The biggest illustration of how Kim’s philosophy is reflected is how his paintings’ signature water drop is included in the center of the museum’s design. First, read Kim Tschang-Yeul‘s comments on the water drop:
The act of painting water drops is to dissolve everything inside them and return them to a state of nothing. When everything like anger, anxiety and fear is brought to the point of nothing, we experience a state of peace and comfort.
Firstly, this is true. Think back to a time when you conquered those emotions: anger, anxiety, and fear. Isn’t that first moment of peace a wonderful feeling? We can visualize this experience the next time we feel angry, anxious, or afraid and return sooner to a platform of peace, especially as we become more mindful of it in the present moment. Archiplan’s overall design embodies the concept in Tschang-Yeul’s quote.

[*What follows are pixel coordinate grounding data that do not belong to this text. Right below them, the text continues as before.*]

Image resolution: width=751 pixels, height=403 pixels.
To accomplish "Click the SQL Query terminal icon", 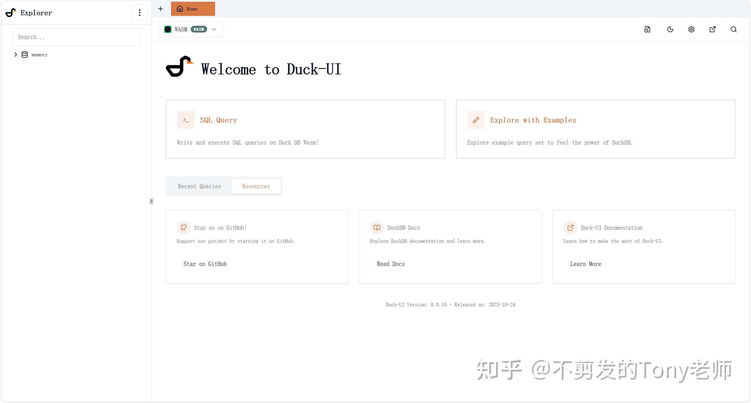I will 186,120.
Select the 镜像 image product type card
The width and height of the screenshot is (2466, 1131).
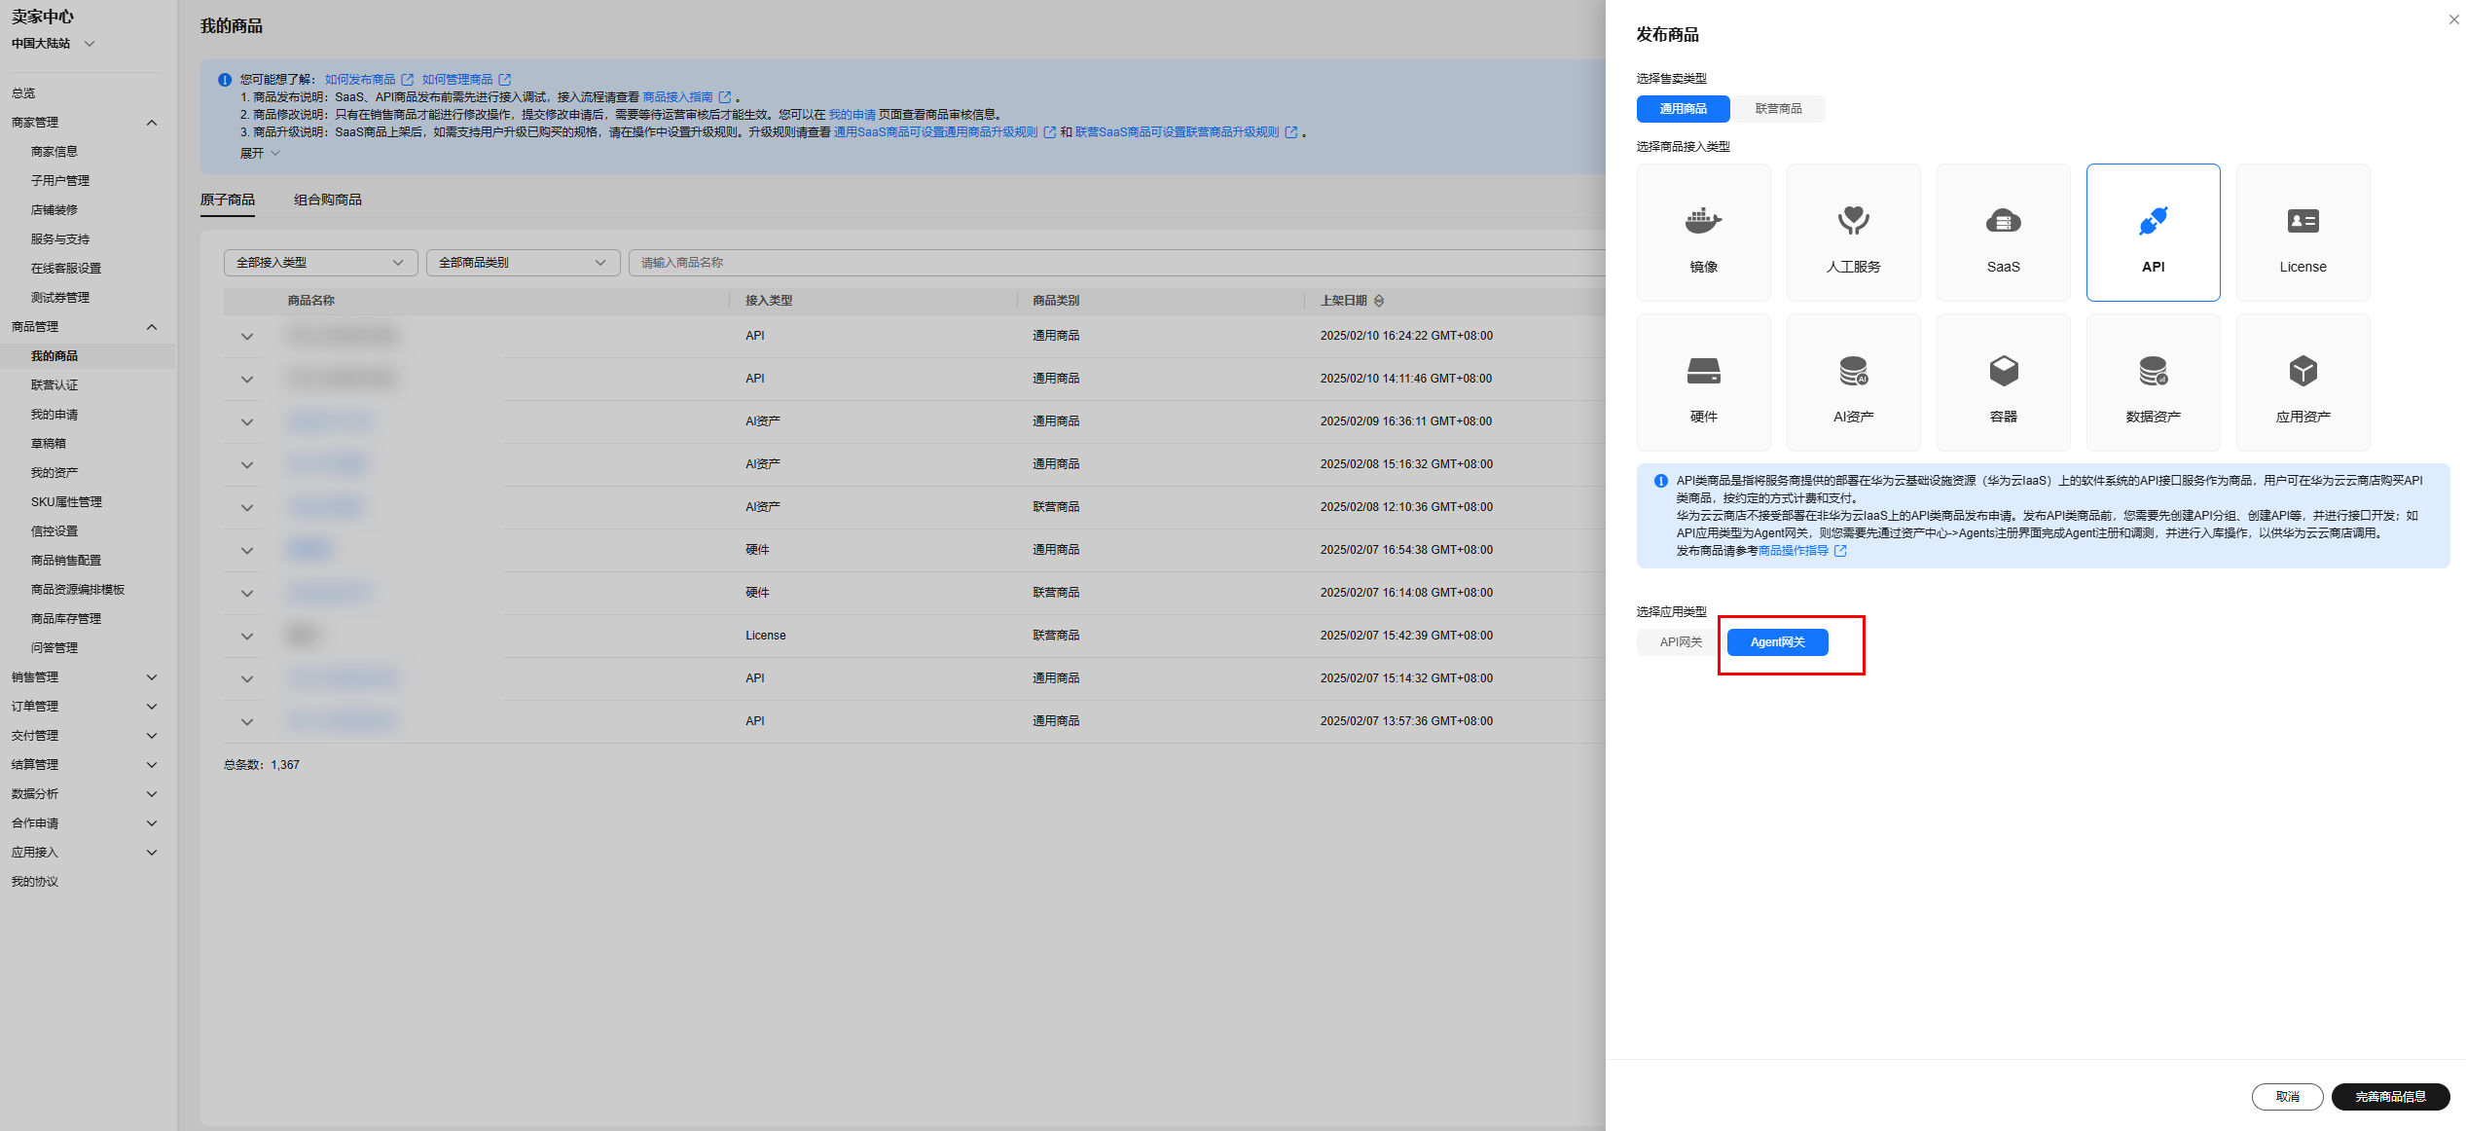1703,233
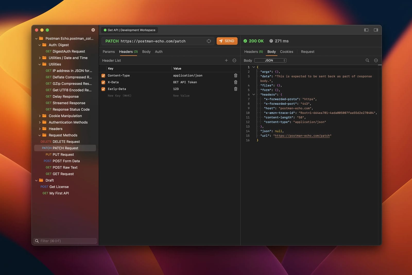Delete the Content-Type header via trash icon
This screenshot has width=412, height=275.
coord(235,75)
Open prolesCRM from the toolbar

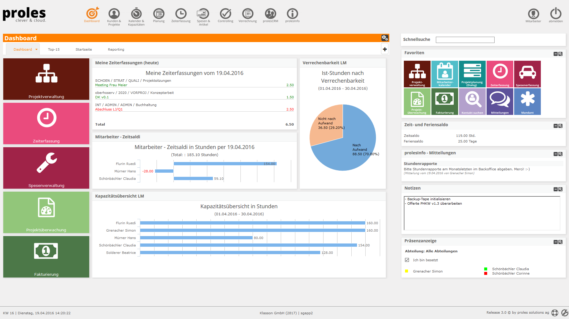tap(270, 13)
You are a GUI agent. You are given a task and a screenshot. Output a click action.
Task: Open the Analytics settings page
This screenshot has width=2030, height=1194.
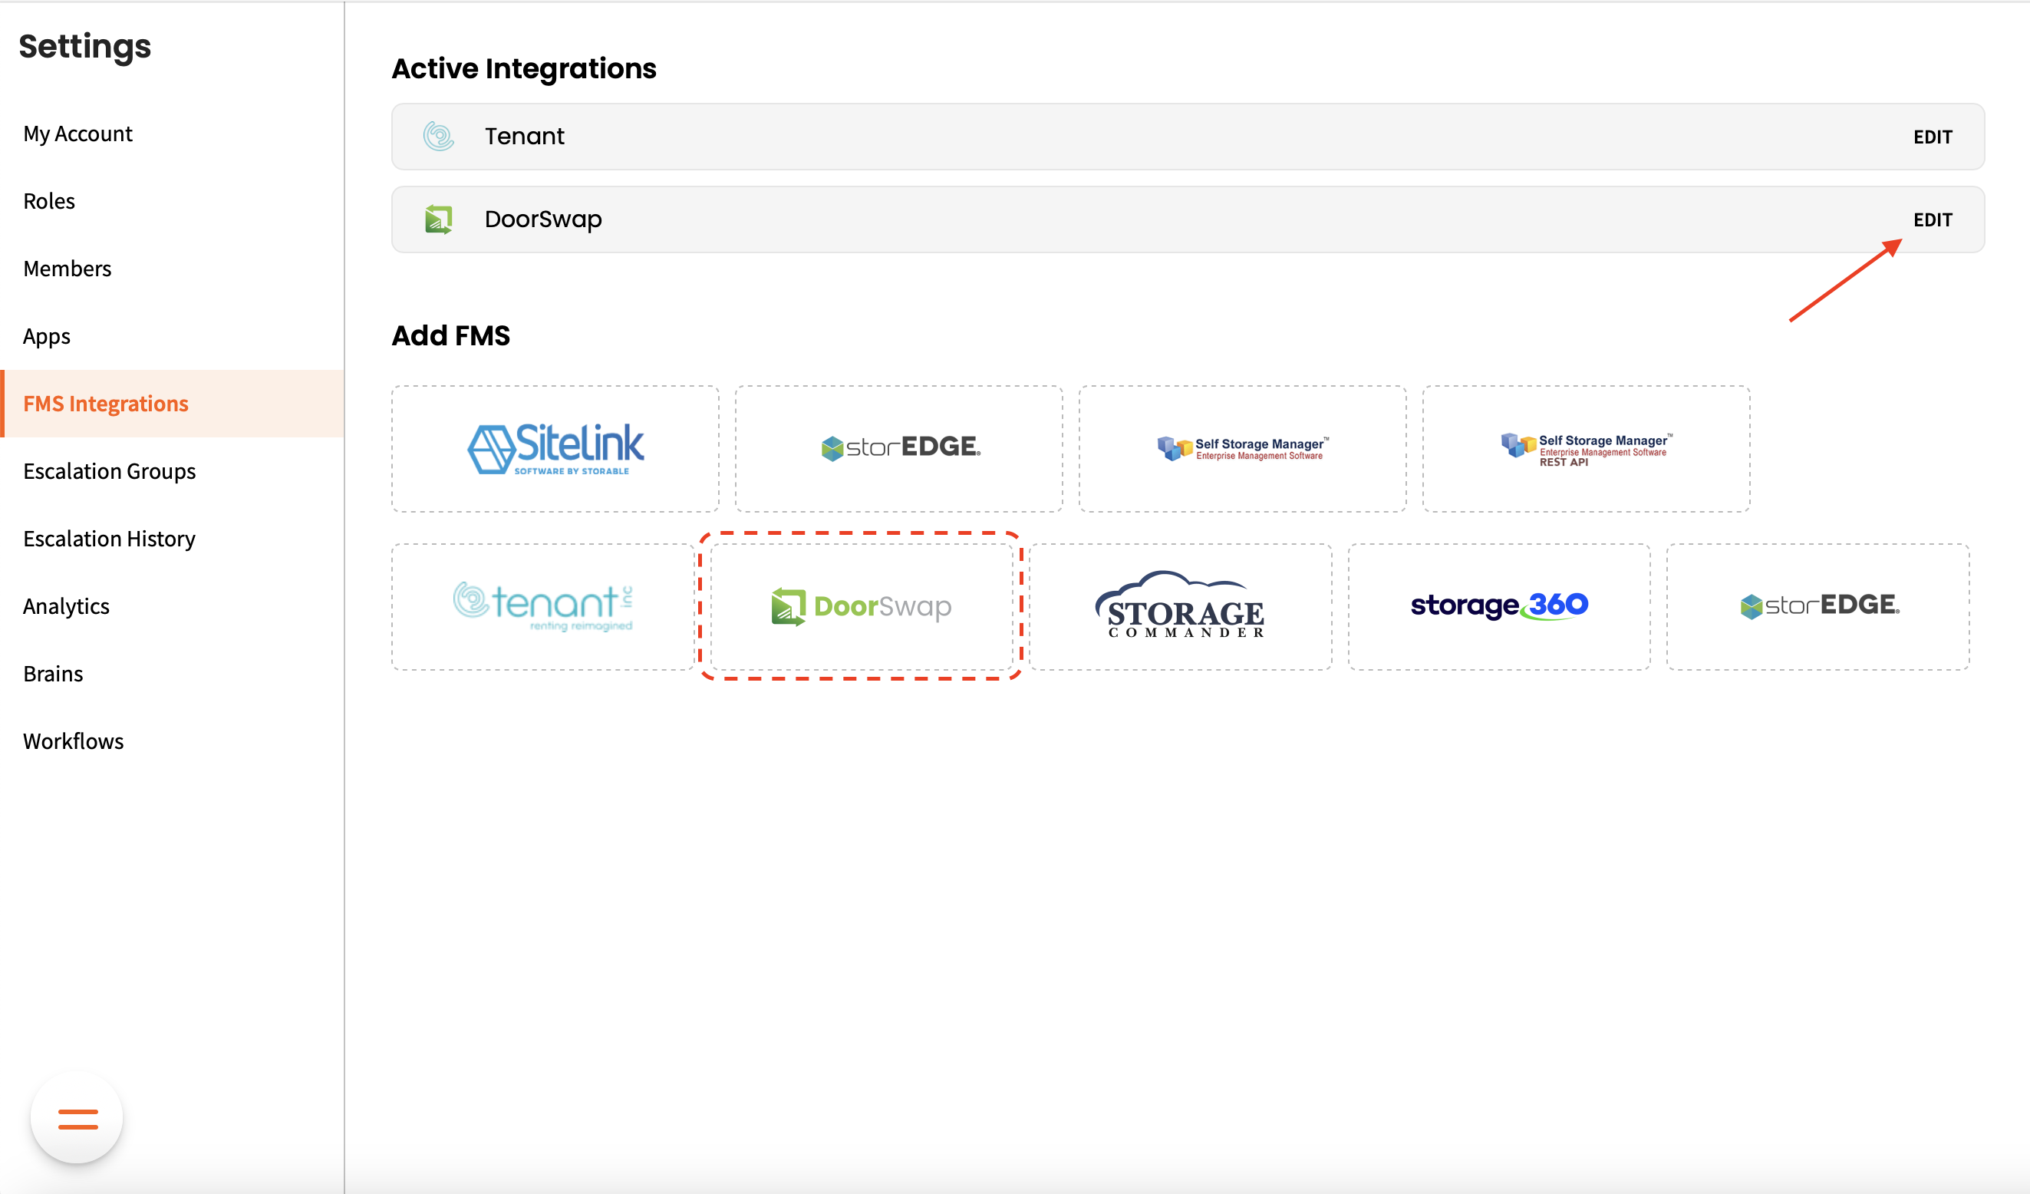66,607
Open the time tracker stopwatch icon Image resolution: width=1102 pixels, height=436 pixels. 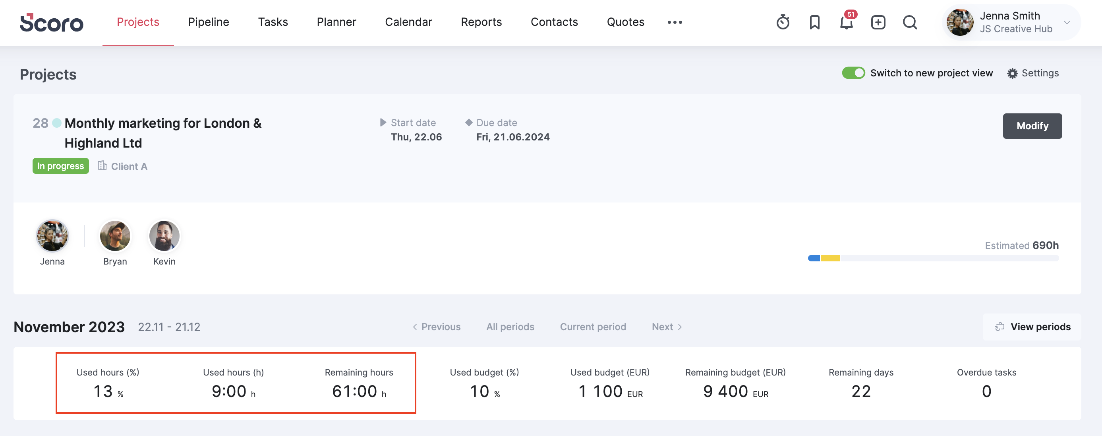click(x=782, y=22)
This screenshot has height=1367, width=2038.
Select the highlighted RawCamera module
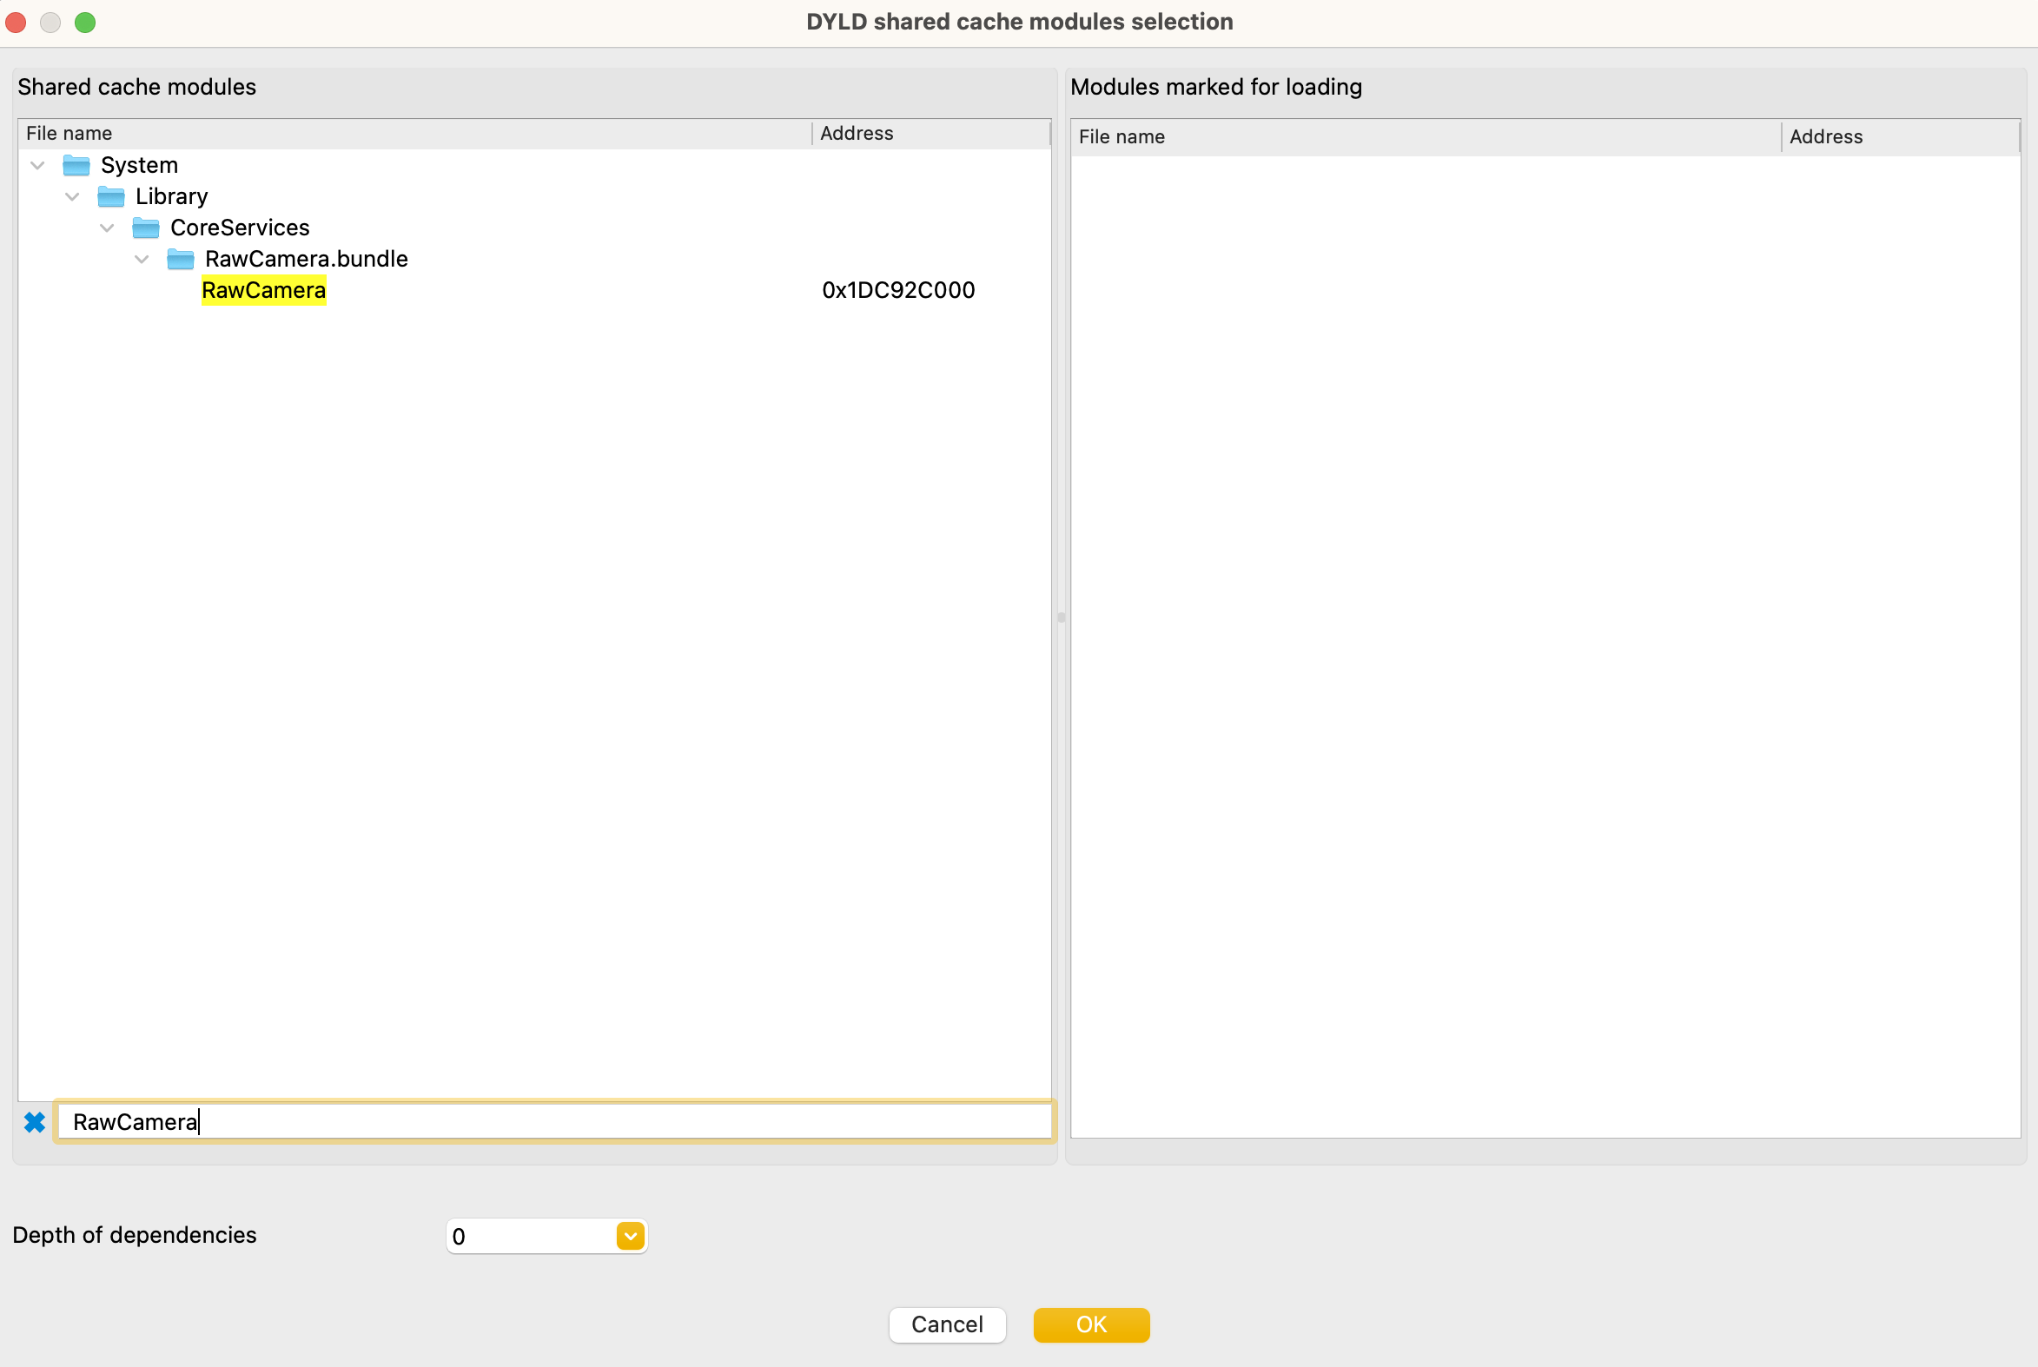(x=263, y=290)
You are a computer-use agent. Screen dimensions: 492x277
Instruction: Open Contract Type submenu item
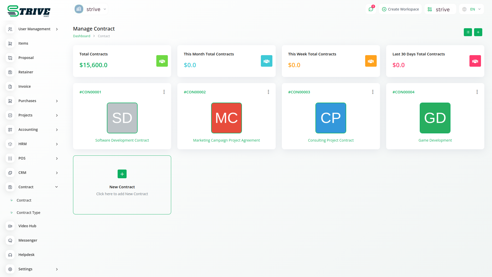point(28,213)
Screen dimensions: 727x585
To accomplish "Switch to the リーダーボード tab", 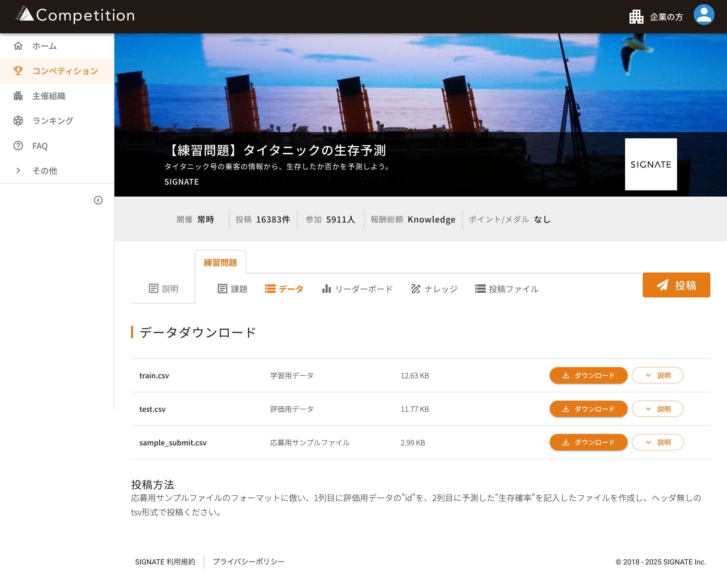I will [x=357, y=289].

The natural segue to the photos above and below where we can see that the water sits at the lowest level of the building with a courtyard surrounding it. The water’s location, and the substance itself are embellished through light and shadow, and thereby form Kim’s water drop.
Kim’s water drop exists through light and shadow. The water drop becomes the ‘giver,’ origin, and the void of the light and the darkness at the same time. The darkness is empty, though, it’s full of potentials for life. The courtyard of Light at the center of the museum is the most symbolic space, where the light constantly appears and disappears through an ambiguous boundary.
This additional quote from Archiplan further relates the deeper relationship between the water drop and the (to-be constructed) water drop:
While many marveled at the substance of the water drops set against canvas, only a few are able to recognize the water drop as merely a medium by which to reveal the surface. As the water drop reveals the surface as a medium, this museum also becomes a medium and abstracts the idea of returning to the mother earth.
Aside from the deeper meaning behind the design and Kim’s work, the plan for the water drop courtyard brought me back to a personal memory. In fact, this was the first thing I thought of upon discovering the lead image of the museum, and thankfully recalling this childhood experience reeled me in to see one of the greater design and philosophy unions I’ve resonated with in recent memory. Alas, it was The Sims — a game I played back in high school for a couple of reasons: to design cool houses and create my family with alternative career paths. For my dream house, I designed a swimming pool at the center of an outdoor courtyard on the first level and surrounded it with two stories — the second containing balconies jutting out over the pool. This was my version of the “water drop”, with the deeper meaning being the ability to let my Sim land 12-foot cannonballs from the second floor balcony. Fortunately, Archiplan’s “water drop” is of greater deeper meaning, ha!